By Peter Kalmus
I grow a half-dozen fruit trees along my 40-foot stretch of sidewalk. The generous fig tree just finished, two young apple trees and a pomegranate are full of bounty, and the kumquat and persimmon are ripening. As much as I love the simple act of orcharding, I'm also sharing a radical vision for food and economy in my suburban Los Angeles community of Altadena. What if all my neighbors grew food in their yards, too? What if we shared the bounty with each other? What if you could eat a delicious, varied and healthy meal from the abundance provided by your neighborhood trees?
Forty percent of the food produced in the part of the planet we call the U.S. is wasted. Much of this waste ends up in landfills, where it produces methane, a potent greenhouse gas.
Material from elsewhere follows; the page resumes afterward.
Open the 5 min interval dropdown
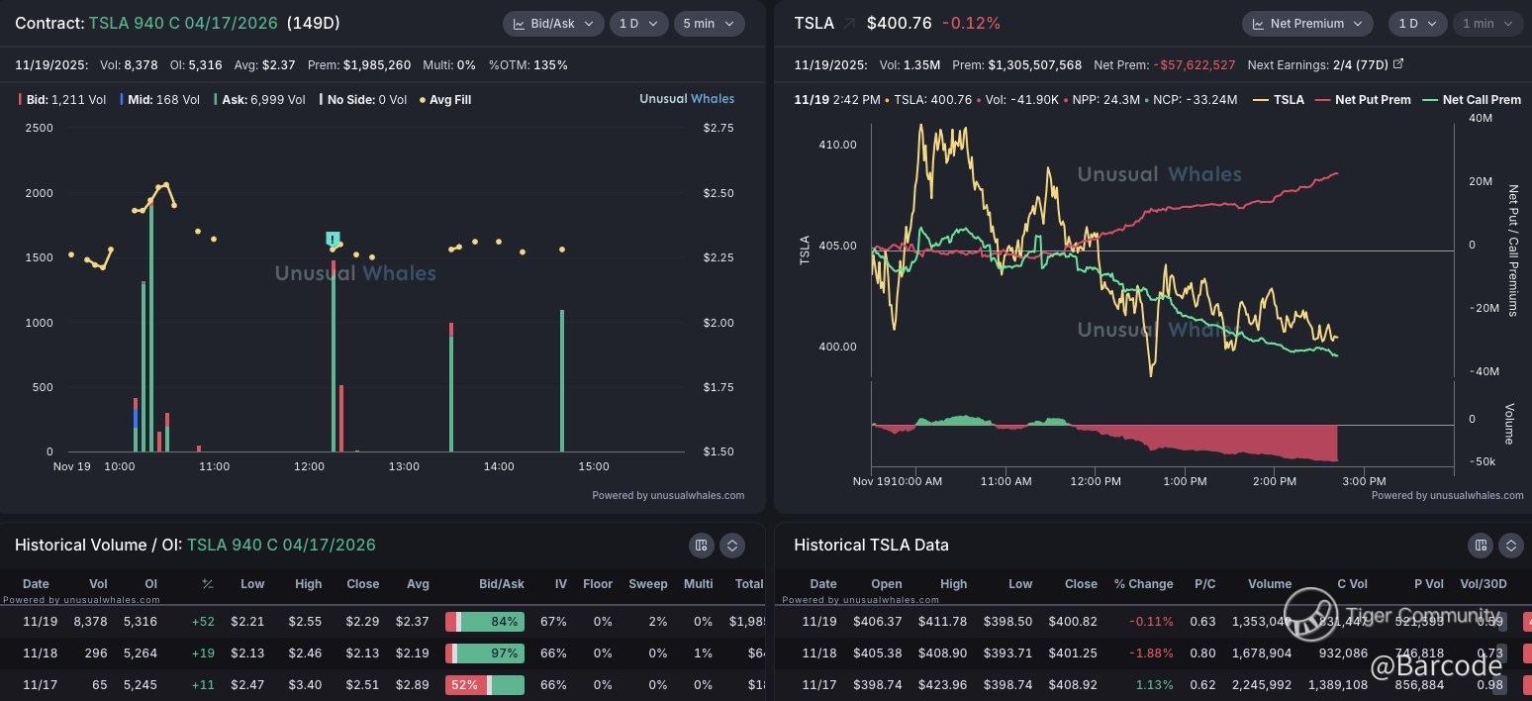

The food-climate nexus is a window into a deeply broken system; studying it—and experimenting with alternative economics within our communities—can reveal solutions that benefit everyone.
Consider the gift economy, brilliantly on display every Sunday in the Fruitvale neighborhood of Oakland, California. Pancho Ramos-Stierle is a driving force behind this free community farm stand, FrutaGift, which is painted in the colors of the season.
For more than six years, Ramos-Stierle and his friends have gone to a local farmers market after closing time to help farmers clean and pack up. Farmers began offering their unsold organic fruits and vegetables for Ramos-Stierle to bring to the people in his neighborhood. Using this produce, he and his friends cook a sumptuous vegan meal that they bring the following week to share with the tired workers. A circle is created; everyone benefits. There is bounty and gratitude.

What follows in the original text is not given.